While Sheedy teaches spaces and voids between the tows and in spaces between the fibers of the
tows, Sheedy fails to teach or reference a size of voids and spaces wherein,
voids between tows range in size from between about 200 and about 3000 microns.
the spaces range in size from between about 0.1 and about 2 microns.
In the same field of endeavor as a method to making a ceramic matrix composite article, Dunn teaches
spaces between fibers and between tows; “ In some embodiments, the unidirectional ceramic
fibers 30 (whether tows or single filaments), as a whole, may be substantially evenly spaced throughout
the planar array, or the spacing may vary. If the ceramic fiber portions 30 are tows, the frame 30 may be
configured such that the ceramic filaments making up each tow are spaced from each other. In such
embodiments, the spacing of adjacent tows (i.e., the spacing between adjacent ceramic filaments of
adjacent tows) may be spaced about the same distance as the spacing of the individual filaments of
the tows” (Col 6 lines 34-44). Dunn discloses the claimed invention except for the claimed size of the
space between the fibers and the claimed size of the space between the tows. It would have been
obvious to one having ordinary skill in the art at the time of the effective filing date of the claimed
invention to optimize the size of the spacing between the fibers and between the tows, since it has been
held that where the general conditions of a claim are disclosed in the prior art, discovering the optimum
or workable ranges involves only routine skill in the art. One would have been motivated to do so for
the purpose of exposing the maximum amount of exterior fiber surface to ensure formation of coating
thereon, as noted by Dunn (Col 6 lines 13-17). Where the general conditions of a claim are disclosed in
the prior art, it is not inventive to discover the optimum or workable ranges by routine experimentation.

§ **RAW DATA**:

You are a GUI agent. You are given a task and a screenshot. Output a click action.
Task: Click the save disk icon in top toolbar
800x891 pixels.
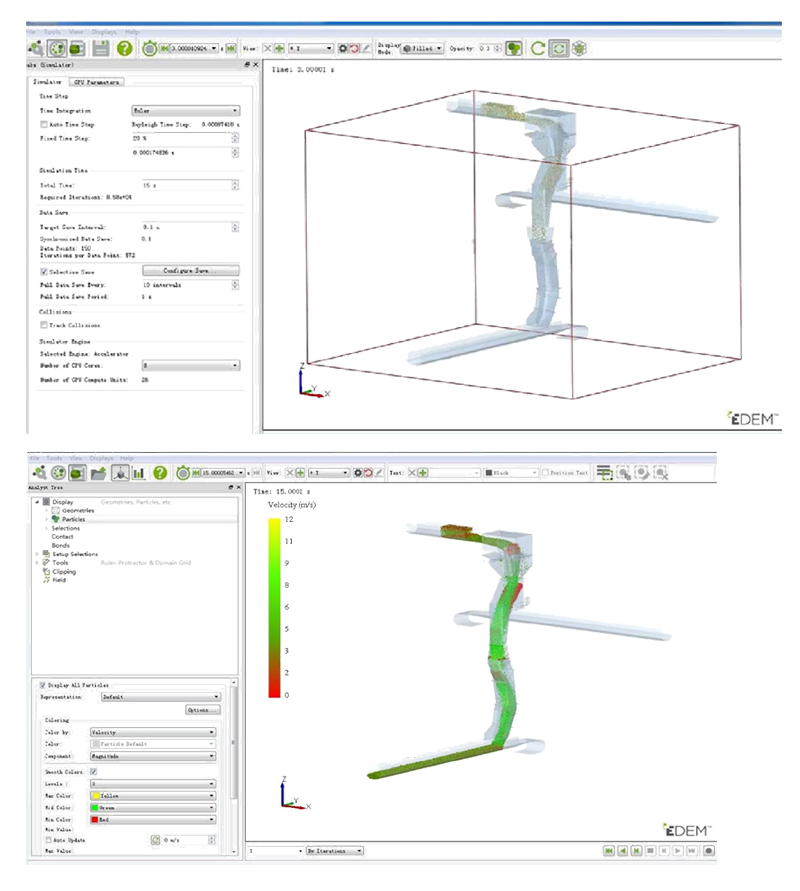(x=100, y=48)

§ **EXERCISE TASK**: Translate this sentence from the passage on ceramic fiber spacing into Spanish: "Where the general conditions of a claim are disclosed in the prior art, it is not inventive to discover the optimum or workable ranges by routine experimentation." The material is unrelated to this exercise and may be ignored.

§ **TASK SOLUTION**: Cuando las condiciones generales de una reivindicación se divulgan en el estado de la técnica, no es inventivo descubrir los intervalos óptimos o viables mediante experimentación rutinaria.